インクジェット方式を学ぶ

概要

インクジェット方式は溶融金属や樹脂などをモデル形状の部分にのみ噴射・堆積させて立体物を成形する工法です。または、敷き詰めた粉末に結合用の液体を滴下することで立体物を成形する加工工法を指します。インクジェットプリンターの技術を応用したため、この名称が付いています。サポート材とモデル材の分離に難点があるものの、加工速度が速く、色もつけられるため、形状確認用として用いられています。
家庭でもお馴染みのインクジェットプリンターですが、このプリンターヘッドからは数ピコ(10のマイナス12乗)リットルという微細な液滴を、1秒間に20,000~30,000滴塗布することが可能です。インクジェット方式の3Dプリンターは、プリンターヘッドからインクの代わりに樹脂などを吐出させることで精巧な立体物を作り出すというコンセプトで開発されました。近年では、インクジェット方式の微細な液滴コントロールに着目し、ゲルで保護した細胞を吐出・積層することで人工臓器を製作する研究もなされています。インクジェット方式の3Dプリンターは、さまざまな応用可能性が考えられる工法です。

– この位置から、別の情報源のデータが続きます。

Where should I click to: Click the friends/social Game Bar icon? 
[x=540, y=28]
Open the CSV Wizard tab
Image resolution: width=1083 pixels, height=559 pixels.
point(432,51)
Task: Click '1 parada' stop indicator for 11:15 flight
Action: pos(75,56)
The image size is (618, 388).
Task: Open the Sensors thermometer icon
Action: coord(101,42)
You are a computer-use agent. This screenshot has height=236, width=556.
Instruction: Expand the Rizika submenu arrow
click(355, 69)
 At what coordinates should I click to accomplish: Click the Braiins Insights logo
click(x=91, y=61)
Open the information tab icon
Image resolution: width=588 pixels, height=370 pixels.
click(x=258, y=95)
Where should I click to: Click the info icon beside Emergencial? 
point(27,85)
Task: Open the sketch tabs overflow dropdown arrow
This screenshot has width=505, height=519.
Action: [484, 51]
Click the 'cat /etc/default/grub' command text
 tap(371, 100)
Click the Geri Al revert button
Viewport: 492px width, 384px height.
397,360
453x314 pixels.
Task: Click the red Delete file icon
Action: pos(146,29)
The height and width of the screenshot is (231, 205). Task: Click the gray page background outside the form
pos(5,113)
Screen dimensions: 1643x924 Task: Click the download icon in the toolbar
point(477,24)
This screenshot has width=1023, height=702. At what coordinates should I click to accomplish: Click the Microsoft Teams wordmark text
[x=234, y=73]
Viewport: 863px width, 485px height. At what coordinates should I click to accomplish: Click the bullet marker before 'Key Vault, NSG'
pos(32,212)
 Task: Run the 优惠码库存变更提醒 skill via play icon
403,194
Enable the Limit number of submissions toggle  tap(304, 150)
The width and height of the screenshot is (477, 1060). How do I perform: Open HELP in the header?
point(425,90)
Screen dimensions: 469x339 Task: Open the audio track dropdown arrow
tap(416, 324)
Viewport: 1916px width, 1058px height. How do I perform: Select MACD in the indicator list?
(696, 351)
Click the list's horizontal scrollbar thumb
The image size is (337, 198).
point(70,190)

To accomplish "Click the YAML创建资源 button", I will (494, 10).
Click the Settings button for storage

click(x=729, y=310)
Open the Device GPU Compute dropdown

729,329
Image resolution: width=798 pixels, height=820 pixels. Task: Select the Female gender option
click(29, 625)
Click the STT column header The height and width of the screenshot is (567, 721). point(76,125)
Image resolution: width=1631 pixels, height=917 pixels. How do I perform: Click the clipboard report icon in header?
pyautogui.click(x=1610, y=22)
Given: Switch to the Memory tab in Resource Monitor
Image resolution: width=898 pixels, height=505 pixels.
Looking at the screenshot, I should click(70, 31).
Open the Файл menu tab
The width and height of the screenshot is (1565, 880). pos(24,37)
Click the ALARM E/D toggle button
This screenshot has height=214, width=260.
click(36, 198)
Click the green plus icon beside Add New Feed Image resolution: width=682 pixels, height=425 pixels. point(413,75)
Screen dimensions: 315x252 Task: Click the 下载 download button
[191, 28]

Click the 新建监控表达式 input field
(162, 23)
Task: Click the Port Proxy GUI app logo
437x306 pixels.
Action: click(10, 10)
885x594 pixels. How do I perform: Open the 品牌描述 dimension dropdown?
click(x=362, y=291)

インクジェット方式3Dプリンターのワークフロー インクジェット方式の可能性

長所

装置が安価であり、付随設備も必要ありません。

短所

サポート材を造形モデルの3倍量消費するため、材料費がかかります。
またサポート材による表面荒れが発生します。サポート材となるワックス、およびモデルの材料となる樹脂が光硬化性の液体であるため、ランプによる硬化前は互いが混ざり合ってしまうことで表面の荒れの原因となります。表面の荒れはインクジェット方式の3Dプリンターでは工法上必ず起きるものです。